Assigned task: In the abstract on omega-3 fats and neuroblastoma, by how much did replacing all dietary fat with menhaden oil cut tumor growth?

───── Document excerpt ─────

|Authors||Barnés CM, Prox D, Christison-Lagay EA, Le HD, Short S, Cassiola F, Panigrahy D, Chaponis D, Butterfield C, Nehra D, Fallon EM, Kieran M, Folkman J, Puder M|
|Journal||Pediatr. Res. Volume: 71 Issue: 2 Pages: 168-78|
|Publish Date||2012 Feb|
We investigated the use of dietary omega-3 (ω-3) polyunsaturated fatty acids (PUFAs) in the treatment of neuroblastoma both as a sole agent and in combination with sunitinib, a broad-spectrum tyrosine kinase receptor inhibitor.Substitution of all dietary fat with menhaden oil (ω-3 PUFA rich) resulted in a 40-70% inhibition of tumor growth and a statistically significant difference in the levels of several PUFAs (18:2 ω-6, 20:4 ω-6, 22:4 ω-6, 20:5 ω-3) as compared with a control diet. Furthermore, tumors from animals on the ω-3 fatty acid (FA)-enriched diet had an elevated triene/tetraene ratio suggestive of a change in local eicosanoid metabolism in these tissues similar to that seen with essential fatty acid deficiency. The ω-3 FA-enriched diet also decreased tumor-associated inflammatory cells and induced mitochondrial changes suggestive of mitochondrial damage. Combination treatment with sunitinib resulted in further reduction in tumor proliferation and microvessel density.These findings suggest a potential role for ω-3 PUFAs in the combination treatment of neuroblastoma.We used a murine model of orthotopic and subcutaneous human neuroblastoma and diets that differ in the FA content to define the optimal dietary ω-3/omega-6 (ω-6) FA ratio required for the inhibition of these tumors.

───── Entries provided ─────

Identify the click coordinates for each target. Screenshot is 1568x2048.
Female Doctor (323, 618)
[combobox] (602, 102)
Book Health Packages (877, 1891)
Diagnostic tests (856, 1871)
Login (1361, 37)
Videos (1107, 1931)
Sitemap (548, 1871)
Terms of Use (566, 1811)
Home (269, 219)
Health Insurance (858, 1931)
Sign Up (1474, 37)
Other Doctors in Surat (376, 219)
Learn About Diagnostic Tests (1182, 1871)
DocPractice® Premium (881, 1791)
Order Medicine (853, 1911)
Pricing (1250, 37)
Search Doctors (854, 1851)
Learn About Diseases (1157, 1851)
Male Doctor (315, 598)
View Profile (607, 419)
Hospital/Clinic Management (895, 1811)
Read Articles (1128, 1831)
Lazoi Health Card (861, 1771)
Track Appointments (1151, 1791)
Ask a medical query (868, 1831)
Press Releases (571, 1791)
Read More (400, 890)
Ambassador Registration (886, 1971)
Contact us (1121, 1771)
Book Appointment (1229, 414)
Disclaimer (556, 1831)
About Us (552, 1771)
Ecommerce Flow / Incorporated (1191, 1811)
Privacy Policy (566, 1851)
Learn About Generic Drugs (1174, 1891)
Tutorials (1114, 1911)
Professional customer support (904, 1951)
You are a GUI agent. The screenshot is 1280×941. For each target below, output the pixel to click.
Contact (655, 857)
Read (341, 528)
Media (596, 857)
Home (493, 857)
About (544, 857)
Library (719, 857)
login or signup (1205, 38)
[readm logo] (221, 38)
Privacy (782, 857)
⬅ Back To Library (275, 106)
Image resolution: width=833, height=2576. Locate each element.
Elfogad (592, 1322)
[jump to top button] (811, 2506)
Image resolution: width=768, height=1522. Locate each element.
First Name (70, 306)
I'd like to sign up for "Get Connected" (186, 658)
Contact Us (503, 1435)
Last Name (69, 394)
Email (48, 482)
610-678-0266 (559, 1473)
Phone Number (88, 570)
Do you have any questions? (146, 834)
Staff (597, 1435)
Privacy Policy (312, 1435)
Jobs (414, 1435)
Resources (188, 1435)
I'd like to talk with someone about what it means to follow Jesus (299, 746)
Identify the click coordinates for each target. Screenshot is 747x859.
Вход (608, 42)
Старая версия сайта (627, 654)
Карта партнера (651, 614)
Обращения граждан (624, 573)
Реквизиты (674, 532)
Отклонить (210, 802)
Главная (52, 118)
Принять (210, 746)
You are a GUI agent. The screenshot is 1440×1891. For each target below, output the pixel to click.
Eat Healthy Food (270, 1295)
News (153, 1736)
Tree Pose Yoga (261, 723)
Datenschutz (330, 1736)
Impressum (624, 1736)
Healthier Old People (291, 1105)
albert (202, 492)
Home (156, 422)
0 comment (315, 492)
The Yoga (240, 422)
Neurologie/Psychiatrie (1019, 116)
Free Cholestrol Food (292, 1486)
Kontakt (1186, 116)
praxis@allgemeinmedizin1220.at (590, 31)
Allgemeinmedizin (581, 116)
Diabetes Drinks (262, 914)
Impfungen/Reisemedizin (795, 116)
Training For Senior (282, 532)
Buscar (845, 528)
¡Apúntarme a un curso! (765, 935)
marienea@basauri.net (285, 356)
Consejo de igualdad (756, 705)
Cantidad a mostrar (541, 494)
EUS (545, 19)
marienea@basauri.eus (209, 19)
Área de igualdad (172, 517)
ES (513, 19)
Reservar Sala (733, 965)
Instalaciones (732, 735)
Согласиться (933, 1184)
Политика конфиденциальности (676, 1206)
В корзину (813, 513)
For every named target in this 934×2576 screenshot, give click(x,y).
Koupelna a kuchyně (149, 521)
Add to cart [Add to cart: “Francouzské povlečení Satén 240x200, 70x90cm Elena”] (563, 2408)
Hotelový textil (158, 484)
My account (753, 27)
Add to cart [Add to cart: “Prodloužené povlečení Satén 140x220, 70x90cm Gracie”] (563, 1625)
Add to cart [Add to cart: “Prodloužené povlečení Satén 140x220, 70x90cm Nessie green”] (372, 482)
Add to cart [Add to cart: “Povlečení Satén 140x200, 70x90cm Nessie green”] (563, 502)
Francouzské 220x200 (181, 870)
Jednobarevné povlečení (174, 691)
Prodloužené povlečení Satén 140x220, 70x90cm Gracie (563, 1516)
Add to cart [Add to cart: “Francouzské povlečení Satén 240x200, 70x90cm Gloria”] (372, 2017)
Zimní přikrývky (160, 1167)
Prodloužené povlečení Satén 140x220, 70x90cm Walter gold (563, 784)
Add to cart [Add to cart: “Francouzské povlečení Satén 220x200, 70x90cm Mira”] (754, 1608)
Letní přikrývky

─────

Result: 40-70%